Henry Ives Cobb and Charles Frost were chosen as the architects for the mansion. The interiors were completed under the direction of architect Joseph Lyman Silsbee. John Newquist, who had already worked with Palmer on numerous other constructions, was chosen as the contractor and stair constructer. Although it was originally budgeted at $90,000, after five years of construction, the mansion would cost the Palmers more than a million dollars..
The Palmer Mansion was used for many social gatherings, including entertaining U. S. President Ulysses S. Grant, during his visit to the city, and receptions during the 1893 World’s Columbian Exposition for which Bertha Palmer was a major planner and booster. The Palmers also received many other guests, including: two other U. S. Presidents, William McKinley and James A. Garfield; the Duke and Duchess of Veragua; the Prince of Wales, later to become King Edward VII; as well as the Spanish princess Infanta Eulalia.
Later ownership and demolition
Bertha Palmer’s large collection of paintings included works by Claude Monet, Edgar Degas, Pierre-Auguste Renoir, and Pablo Picasso
When Potter Palmer died in the mansion in 1902, he left his wife with a fortune of $8,000,000. After his death, Bertha Palmer continued to reside in the house, as well as in homes she maintained in London and Paris, until she died at her winter residence in Sarasota, Florida. She invested heavily in real estate in Florida where she developed farms, dairies, and cattle ranches that she administered herself, introducing many innovative practices that greatly increased the productivity of those types of business in Florida.

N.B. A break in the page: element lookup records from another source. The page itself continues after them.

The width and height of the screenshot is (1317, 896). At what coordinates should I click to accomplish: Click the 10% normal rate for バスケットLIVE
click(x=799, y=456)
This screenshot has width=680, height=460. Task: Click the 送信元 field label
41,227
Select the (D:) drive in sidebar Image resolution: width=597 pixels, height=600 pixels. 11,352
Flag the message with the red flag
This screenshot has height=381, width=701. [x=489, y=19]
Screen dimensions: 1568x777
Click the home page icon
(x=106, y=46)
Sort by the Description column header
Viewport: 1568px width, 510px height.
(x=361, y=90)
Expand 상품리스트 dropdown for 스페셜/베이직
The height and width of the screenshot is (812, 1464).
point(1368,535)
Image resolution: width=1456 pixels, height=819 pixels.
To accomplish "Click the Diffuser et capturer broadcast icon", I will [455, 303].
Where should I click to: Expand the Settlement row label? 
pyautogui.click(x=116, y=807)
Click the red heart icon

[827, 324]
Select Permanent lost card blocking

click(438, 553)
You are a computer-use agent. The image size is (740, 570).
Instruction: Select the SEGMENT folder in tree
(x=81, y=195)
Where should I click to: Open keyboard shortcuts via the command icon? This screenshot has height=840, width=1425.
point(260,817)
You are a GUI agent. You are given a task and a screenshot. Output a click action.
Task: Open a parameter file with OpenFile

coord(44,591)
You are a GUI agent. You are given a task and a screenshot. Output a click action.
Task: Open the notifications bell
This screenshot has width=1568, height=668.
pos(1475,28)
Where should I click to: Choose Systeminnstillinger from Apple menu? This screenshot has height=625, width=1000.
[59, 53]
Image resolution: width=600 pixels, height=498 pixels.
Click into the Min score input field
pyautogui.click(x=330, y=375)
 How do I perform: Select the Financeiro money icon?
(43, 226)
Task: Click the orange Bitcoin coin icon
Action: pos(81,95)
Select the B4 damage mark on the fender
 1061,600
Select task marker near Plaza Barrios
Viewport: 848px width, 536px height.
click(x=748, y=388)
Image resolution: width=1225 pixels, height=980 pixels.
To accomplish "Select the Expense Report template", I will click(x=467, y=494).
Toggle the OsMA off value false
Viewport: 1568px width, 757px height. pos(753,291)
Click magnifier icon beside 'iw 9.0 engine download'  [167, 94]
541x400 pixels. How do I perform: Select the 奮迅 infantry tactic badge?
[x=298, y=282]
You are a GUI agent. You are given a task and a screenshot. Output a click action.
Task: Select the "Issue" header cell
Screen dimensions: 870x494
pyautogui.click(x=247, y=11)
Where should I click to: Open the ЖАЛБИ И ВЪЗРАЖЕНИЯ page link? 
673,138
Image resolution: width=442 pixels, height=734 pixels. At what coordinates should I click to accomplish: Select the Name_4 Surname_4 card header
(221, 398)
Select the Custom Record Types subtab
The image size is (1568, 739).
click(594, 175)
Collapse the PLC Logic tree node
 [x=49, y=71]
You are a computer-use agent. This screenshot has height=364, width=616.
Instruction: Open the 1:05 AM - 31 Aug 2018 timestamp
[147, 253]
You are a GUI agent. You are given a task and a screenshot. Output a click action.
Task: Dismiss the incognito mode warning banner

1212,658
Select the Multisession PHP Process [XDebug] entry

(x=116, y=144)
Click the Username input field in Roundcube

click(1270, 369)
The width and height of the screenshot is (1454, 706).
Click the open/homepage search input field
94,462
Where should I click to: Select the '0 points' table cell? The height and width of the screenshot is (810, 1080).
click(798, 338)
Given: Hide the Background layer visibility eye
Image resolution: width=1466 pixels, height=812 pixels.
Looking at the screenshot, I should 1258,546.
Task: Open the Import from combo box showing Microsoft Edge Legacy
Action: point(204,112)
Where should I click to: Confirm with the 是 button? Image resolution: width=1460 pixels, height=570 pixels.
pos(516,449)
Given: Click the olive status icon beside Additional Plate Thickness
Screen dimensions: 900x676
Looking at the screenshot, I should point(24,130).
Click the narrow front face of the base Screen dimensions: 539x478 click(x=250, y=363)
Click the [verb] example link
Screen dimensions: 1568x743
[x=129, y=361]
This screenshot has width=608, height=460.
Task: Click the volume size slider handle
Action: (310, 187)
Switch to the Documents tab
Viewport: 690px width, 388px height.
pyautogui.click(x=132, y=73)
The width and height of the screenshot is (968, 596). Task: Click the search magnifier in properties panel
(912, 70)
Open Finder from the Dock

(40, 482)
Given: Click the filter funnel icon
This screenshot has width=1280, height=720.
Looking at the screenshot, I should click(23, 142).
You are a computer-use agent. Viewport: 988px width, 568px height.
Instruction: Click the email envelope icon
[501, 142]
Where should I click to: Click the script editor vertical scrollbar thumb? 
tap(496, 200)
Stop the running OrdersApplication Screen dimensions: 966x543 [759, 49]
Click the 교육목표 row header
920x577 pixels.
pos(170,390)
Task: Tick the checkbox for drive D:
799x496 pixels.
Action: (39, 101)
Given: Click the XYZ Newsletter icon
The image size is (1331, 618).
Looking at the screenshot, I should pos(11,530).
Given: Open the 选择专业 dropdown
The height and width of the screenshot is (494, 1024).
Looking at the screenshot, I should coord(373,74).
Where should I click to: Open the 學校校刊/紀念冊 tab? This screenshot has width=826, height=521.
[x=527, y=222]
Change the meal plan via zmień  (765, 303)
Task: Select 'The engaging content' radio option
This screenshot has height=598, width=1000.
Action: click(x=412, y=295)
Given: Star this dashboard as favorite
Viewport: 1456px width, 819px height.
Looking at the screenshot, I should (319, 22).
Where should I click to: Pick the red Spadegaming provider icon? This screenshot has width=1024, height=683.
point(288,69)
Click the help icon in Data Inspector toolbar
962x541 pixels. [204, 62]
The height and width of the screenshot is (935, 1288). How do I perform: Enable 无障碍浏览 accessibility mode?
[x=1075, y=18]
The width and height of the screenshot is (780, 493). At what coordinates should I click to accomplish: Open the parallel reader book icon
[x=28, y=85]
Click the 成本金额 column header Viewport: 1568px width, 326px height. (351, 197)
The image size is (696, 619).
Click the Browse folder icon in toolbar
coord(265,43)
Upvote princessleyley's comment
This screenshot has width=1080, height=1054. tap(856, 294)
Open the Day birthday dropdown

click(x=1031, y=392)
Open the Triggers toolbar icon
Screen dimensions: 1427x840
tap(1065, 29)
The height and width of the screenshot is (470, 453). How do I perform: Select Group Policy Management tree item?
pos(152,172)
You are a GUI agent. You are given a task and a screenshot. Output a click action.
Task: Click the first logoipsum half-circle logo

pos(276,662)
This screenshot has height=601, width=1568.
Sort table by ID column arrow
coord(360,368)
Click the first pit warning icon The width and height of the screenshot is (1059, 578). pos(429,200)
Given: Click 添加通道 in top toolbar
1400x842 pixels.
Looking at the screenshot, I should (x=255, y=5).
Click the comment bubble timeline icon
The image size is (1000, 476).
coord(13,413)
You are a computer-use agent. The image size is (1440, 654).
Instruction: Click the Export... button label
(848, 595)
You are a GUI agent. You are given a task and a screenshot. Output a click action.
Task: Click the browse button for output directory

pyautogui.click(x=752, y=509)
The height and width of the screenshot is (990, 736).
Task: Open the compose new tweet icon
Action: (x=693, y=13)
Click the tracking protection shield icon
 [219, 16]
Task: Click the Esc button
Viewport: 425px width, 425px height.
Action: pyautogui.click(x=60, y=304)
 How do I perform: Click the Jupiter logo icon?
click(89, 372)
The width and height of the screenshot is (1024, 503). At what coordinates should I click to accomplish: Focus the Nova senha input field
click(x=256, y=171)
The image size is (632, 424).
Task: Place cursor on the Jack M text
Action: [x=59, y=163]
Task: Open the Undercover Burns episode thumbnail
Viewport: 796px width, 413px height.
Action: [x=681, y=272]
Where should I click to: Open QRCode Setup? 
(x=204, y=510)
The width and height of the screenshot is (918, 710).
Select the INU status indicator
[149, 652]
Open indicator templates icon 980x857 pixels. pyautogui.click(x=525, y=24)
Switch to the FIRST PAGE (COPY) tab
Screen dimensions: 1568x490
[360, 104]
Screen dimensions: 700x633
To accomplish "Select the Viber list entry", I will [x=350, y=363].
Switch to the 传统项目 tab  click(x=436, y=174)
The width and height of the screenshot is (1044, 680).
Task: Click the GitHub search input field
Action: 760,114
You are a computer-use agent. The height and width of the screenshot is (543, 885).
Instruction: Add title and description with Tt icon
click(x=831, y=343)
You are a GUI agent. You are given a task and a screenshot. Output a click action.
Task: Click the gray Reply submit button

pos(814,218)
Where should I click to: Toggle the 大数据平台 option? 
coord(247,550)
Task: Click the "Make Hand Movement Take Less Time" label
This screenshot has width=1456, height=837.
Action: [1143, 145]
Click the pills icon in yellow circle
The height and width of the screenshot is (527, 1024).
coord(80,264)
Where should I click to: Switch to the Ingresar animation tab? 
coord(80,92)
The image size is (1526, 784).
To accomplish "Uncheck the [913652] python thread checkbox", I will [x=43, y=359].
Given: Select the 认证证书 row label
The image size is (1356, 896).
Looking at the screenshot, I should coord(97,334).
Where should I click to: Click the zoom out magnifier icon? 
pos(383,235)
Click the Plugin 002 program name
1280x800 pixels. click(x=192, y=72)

Even with these great investments in land, she parleyed the fortune into almost double what she had been left and, in 1918, bequeathed an estate of $15,000,000 to her sons Honor and Potter Palmer, Jr., who sold the Chicago mansion in 1930 to the industrialist Vincent Hugo Bendix, who had invented an automobile starter, for $3,000,000. Bendix renamed the property “The Bendix Galleries,” after adding paintings by Rembrandt and Howard Chandler Christy to Bertha Palmer’s former art collection. While residing within the mansion, he modernized the elevator, and installed a barber’s chair for his own use.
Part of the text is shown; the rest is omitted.